[REQUIREMENT 1]
Answer these questions from the text about Bannerman's batting:
(a) How long did Bannerman bat in the Melbourne Test of the 1891/92 series, and what were his two scores?
(b) What was his highest Test score, and in which match did he make it?
(c) How many trips to England did he make?
[REQUIREMENT 2] Write what comes next in the text about Bannerman's batting, starting after its final sentence.

[TEXT FOR ANALYSIS]
O Bannerman, O Bannerman,
We wish you'd change your manner, man;
We pay our humble tanner, man,
To see a bit of fun.
You're a beggar though to stick it,
But it ain't our sort of cricket;
They haven't hit your wicket,
Yet, you haven't got a run.

The subject of this none-too-flattering ditty was not at all bothered. "Like Gallio of old," wrote Moyes, "he cared for none of these things, concentrating entirely on the job in hand [....] He could irritate, but never overawe, and two of him would have riled even a modern Job."

In the Melbourne Test Match of that 1891/92 series, Bannerman occupied the crease for a total of 7¼ hours, making 45 and 41. This came before his famous knock at Sydney, which reduced him to an average of eleven runs an hour from his last three innings. He could, however, be even slower: during a New South Wales-versus-Victoria fixture in 1890, Bannerman managed 45 not out in 5½ hours. In all matches between the two sides, he scored 1,209 runs for an average of 29.29.

Even the most passive wielders of the willow wand find them waving it about gaily on occasion, and Bannerman was no exception, with the first Sydney Test of Ivo Bligh's 1882/83 tour the most notable example. Going into the match, Australia was two-one down in the series, and it simply had to win this one. A Bannerman edge was spilt, and he decided, on the back of such fortune, to go on the offensive, hitting out in cavalier fashion for a delightfully short innings of 63.

In the third Test of that series (at Sydney again), he made his highest Test score of 94. He had been 68 not out at the close of the second day. As R.D. Beeson, in his book St Ivo and The Ashes (Australia Press Agency, 1883), wrote of his efforts on that evening, "This performance, on such a sodden wicket, was a truly memorable one; and the plucky little batsman was warmly applauded."

All in all, Bannerman made six trips to England, and he enjoyed the actual touring of the Mother Country just as much as he did playing cricket there; indeed, many of his most memorable experiences occurred in places where his contribution on the field was negligible. He played in three of the most historically important matches of his era – the match with the M.C.C. in 1878 that the Australians won in less than a day, that first-ever Test in 1880 and the Ashes-igniter at the Oval in 1882, in which he had one of the better games amongst the batsmen, scoring nine for a strike-rate of 10.34 in the first innings, and a boundary-less thirteen from an hour and ten minutes in the second, holding up one end while Massie launched his famous assault from the other.

Collection entries:

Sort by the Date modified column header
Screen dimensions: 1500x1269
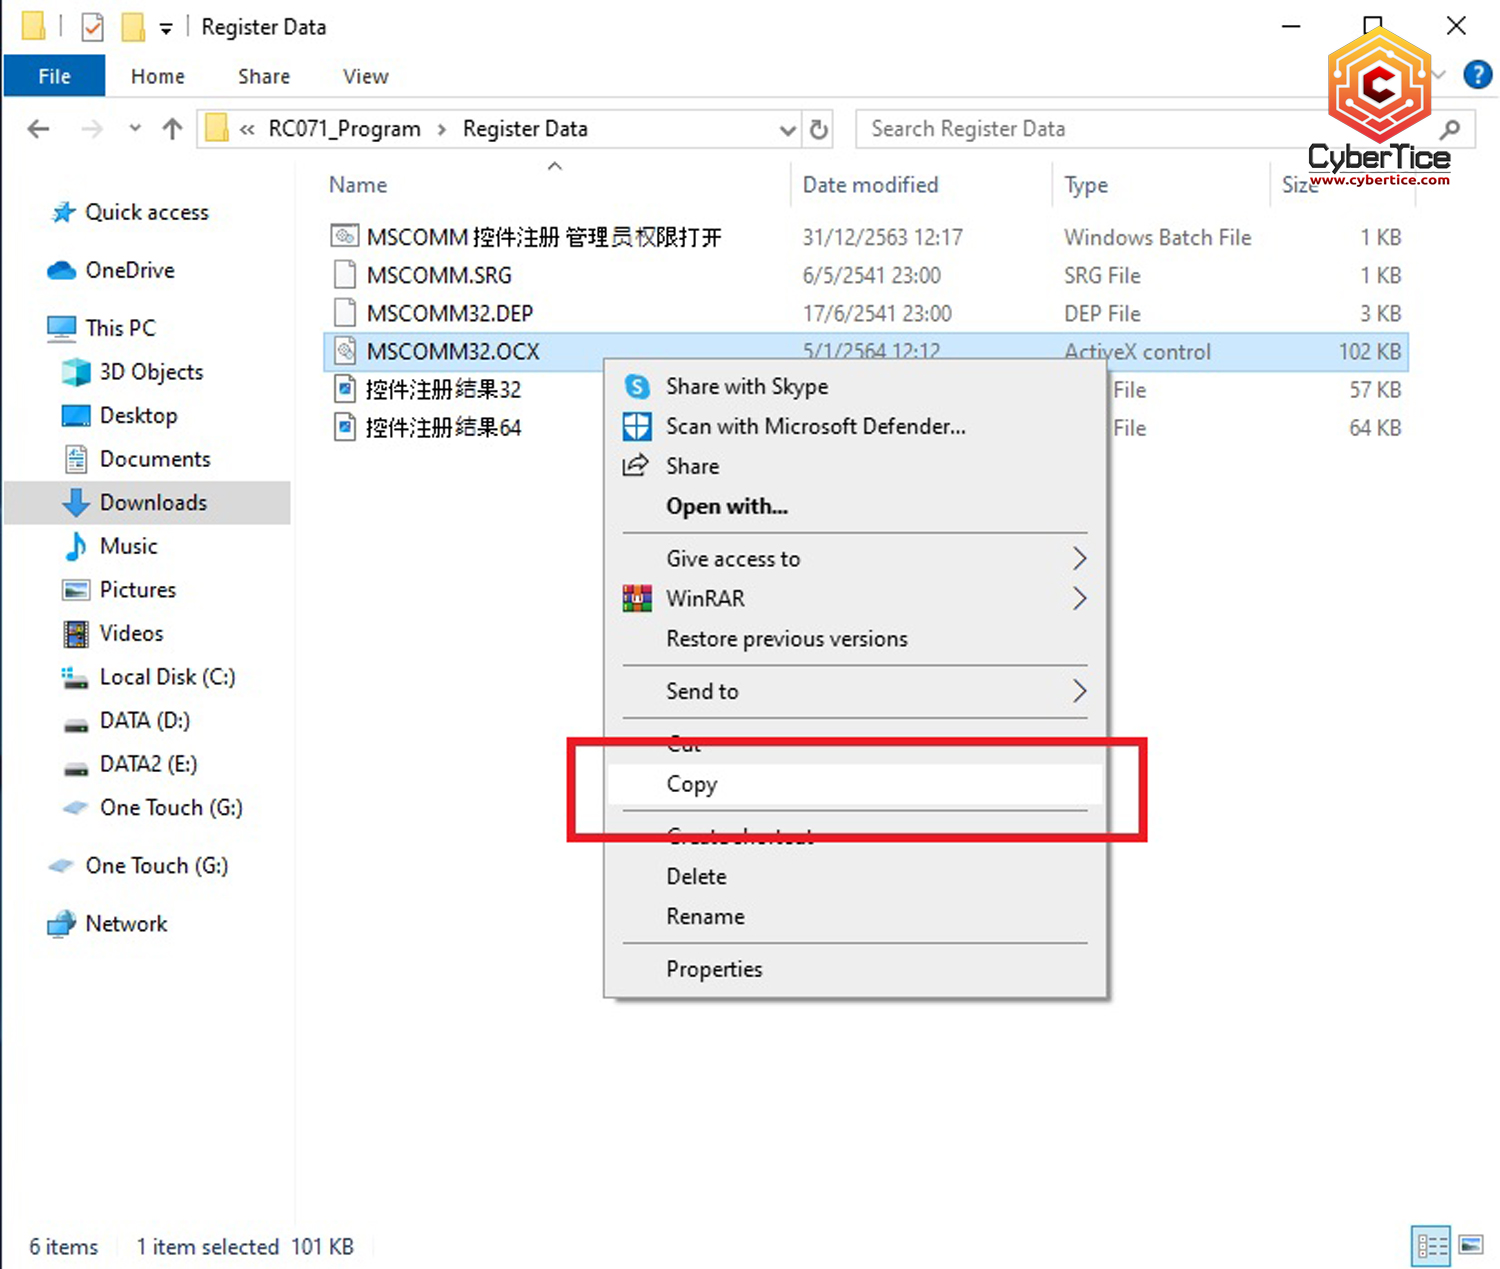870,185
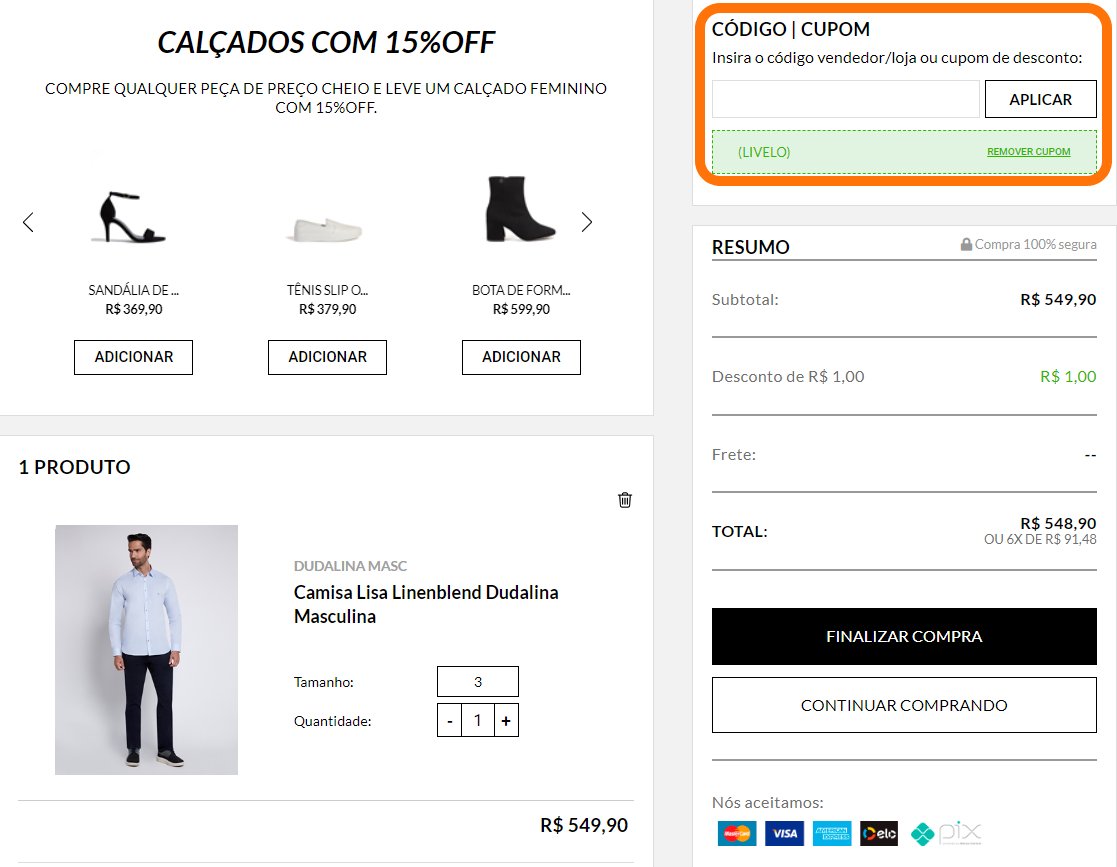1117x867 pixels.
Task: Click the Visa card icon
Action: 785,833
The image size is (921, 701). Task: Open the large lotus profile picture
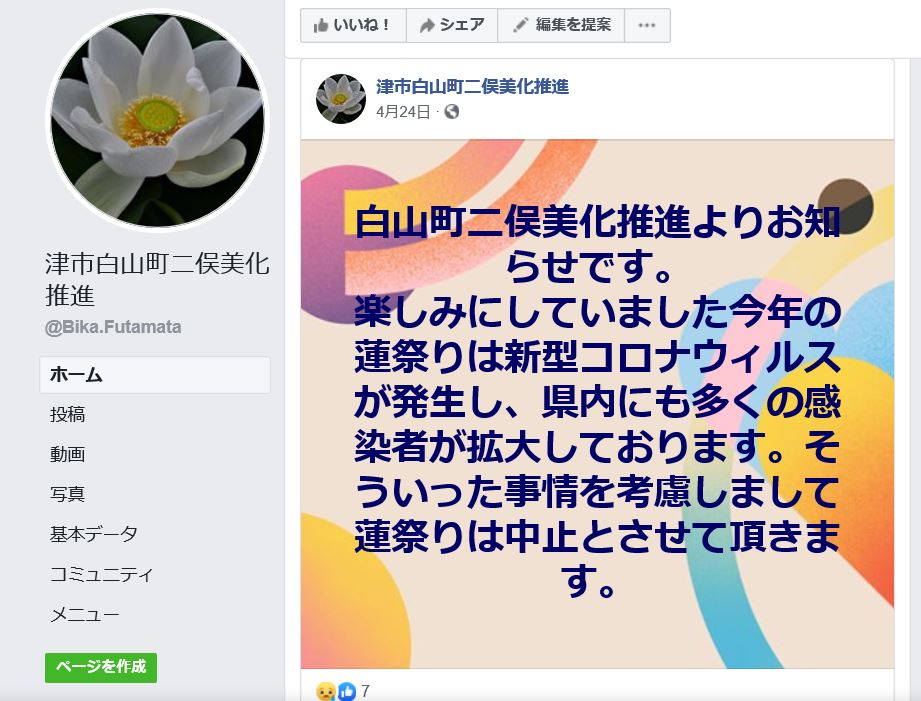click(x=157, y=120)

[OUTPUT 1]
(a) 7¼ hours in total, scoring 45 and 41.
(b) 94, in the third Test of the 1882/83 series, at Sydney.
(c) Six.

[OUTPUT 2]
In the 1888 Test Match at the Oval, George Lohmann took what Pardon thought was "the finest of all the catches at cover slip ever brought off by George Lohmann". Bannerman could hardly believe his luck, and he went on about it for the rest of the afternoon.

Like his brother had done when his playing days had come to a premature close, Alick took to coaching and umpiring, at which Charles was definitely more controversial and erratic. Alick, meanwhile, was a big traditionalist throughout his days when it came to etiquette and the like, and he took his cricket very seriously. On one occasion, a colleague of his was belting out a catchy number on the field. Alick, unable to endure it any longer, went over to him and read the riot act: "If you want to play cricket, play it; if you want to sing, go and sing; but, for Heaven's sake, don't sing comic songs in the slips!"

He spent much of his later days coaching at the S.C.G. for the New South Wales Cricket Association, and watching closely the progress of any new player whom he had taken under his wing. He also paid close attention to his overall dress and appearance. If he took exception to this, the youngster would know it. "Son," he would tell him. "if you are not a cricketer, you can at least look like one."

He died on 19 September 1924, aged 70 and his funeral proceeded from St Michael's Church in Darlinghurst to the Waverley Cemetery. As his Wisden obituary observed, "Alec Bannerman will be remembered as long as cricket is played".